Although a whole host of heat-loving bacteria and archae-bacteria are now known to make their home in thermal waters, multicellular organisms are much rarer in such environments. Looking at the macrofauna (the animals one can see with the naked eye) we find principally some aquatic beetle and bug species, the larvae of gnats, crane- and other flies and hardy mussel shrimps. A few heat-loving snails, segmented and round worms, as well as slimy green algae have also been reported from water with temperatures of at least plus 40°C.
The champions amongst the fishes are a group of Cyprinodonts, found in sometimes tiny hot water reservoirs and streams of America’s Death Valley. Known popularly as desert pupfish, they are actually killifish that have been reported to be able to tolerate temperatures of up to 44°C, darting in and out of the hottest spots (by the way, what was the temperature again that bathwater for babies was not meant to exceed?). One of the problems of hot water is its lower oxygen content when compared with colder water.
Some insects can overcome this by breathing atmospheric air; others like damselfly larvae possess anal gills or like chironomid larvae haemoglobin as well. Another, and lethal, problem is also heat stupor. Excessive heat affects lipids of the cell membranes, which when leaky can no longer maintain the ionic balance between in and outside of the cell, and heat can inactivate vital enzymes and lead to protein coagulation. That in spite of these hazards a small group of animals have found hot springs and thermal pools nonetheless to be a suitable habitat, may be because of a lack of competition in them or, in the case of the desert pupfish, simply lack of choice.

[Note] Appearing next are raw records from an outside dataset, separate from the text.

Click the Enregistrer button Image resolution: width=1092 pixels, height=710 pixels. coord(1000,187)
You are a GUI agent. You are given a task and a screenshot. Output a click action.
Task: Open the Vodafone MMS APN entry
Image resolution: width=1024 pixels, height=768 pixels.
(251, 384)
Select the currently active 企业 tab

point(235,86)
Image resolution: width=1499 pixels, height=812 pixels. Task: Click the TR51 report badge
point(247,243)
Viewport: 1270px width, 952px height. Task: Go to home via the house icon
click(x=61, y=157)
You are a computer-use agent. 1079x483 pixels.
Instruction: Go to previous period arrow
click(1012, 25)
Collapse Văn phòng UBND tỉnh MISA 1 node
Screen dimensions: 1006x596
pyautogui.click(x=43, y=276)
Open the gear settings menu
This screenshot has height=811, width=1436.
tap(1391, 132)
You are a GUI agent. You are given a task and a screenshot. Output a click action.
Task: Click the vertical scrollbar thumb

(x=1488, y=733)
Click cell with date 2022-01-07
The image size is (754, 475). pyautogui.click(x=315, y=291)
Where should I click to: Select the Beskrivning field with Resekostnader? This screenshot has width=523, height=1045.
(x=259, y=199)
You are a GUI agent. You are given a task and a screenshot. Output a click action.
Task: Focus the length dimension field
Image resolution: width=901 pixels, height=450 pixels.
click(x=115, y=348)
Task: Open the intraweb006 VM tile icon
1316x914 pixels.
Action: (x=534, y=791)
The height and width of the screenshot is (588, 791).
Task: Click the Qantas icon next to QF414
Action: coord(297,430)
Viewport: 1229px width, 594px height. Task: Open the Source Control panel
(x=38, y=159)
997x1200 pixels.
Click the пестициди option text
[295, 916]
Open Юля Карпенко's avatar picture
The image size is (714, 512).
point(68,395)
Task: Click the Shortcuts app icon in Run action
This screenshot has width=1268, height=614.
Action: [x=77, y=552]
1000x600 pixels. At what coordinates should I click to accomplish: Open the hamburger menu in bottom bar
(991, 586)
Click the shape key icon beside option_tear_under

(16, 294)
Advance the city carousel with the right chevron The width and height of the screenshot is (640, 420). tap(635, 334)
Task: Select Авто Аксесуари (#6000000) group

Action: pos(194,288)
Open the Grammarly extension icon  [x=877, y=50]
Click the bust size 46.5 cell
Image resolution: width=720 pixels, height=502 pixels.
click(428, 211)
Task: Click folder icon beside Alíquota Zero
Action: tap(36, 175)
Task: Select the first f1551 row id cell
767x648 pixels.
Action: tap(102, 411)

I remember having read somewhere that in the early 70s of the last century the population of adult Cyprinodon diabolis, a species of pupfish confined to a single tiny Death Valley pool known as Devil’s Hole, amounted to no more than about 50 individuals, but counts from the year 2006 had shown that this population of perhaps the rarest species of fish on Earth had dwindled to just adult 38 fish, still darting around in the shallow, steaming brew that’s been their home for thousands of years before. The question is, how many more years will they be around? A small and economically totally unimportant fish, a survivor. It would be a loss, if this little devil were to join the ever increasing list of extinct species, wouldn’t it?